*** Block opens ***

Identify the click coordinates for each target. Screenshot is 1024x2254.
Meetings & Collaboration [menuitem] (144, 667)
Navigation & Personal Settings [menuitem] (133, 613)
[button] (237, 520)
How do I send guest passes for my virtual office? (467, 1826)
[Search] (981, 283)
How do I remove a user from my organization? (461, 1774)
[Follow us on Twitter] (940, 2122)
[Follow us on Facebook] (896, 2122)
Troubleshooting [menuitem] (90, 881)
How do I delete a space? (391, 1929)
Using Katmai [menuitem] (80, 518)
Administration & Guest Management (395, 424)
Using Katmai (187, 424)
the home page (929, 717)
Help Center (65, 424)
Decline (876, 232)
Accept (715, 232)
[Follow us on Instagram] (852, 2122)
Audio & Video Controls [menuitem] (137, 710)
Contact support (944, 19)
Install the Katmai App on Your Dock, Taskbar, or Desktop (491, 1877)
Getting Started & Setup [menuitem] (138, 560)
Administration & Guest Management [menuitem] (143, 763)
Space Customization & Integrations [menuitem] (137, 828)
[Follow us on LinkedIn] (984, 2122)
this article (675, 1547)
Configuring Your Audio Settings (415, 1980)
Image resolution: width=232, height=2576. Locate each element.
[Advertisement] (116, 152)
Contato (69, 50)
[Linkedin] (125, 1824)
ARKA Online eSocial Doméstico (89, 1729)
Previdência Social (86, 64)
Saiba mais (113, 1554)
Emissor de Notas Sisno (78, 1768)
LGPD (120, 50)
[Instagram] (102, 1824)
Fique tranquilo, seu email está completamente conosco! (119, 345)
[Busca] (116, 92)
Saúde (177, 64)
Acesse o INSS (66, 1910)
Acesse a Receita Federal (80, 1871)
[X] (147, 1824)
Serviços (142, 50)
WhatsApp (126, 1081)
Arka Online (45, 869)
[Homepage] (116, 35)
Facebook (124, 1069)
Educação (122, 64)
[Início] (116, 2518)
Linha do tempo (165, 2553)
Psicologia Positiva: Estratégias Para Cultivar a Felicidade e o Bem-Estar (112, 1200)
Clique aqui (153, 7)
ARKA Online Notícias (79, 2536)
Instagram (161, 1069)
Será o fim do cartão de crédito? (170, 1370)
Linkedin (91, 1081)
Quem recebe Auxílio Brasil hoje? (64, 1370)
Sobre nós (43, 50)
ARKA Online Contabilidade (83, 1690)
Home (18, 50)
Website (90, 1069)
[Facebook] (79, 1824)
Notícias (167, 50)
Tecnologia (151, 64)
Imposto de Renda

*** Block closes ***

_Task instructions:_
Output each line exactly, from the first line of the data down to the line that contains "How do I remove", both included.

_Problem solution:_
Identify the click coordinates for each target. Screenshot is 1024x2254.
Meetings & Collaboration [menuitem] (144, 667)
Navigation & Personal Settings [menuitem] (133, 613)
[button] (237, 520)
How do I send guest passes for my virtual office? (467, 1826)
[Search] (981, 283)
How do I remove a user from my organization? (461, 1774)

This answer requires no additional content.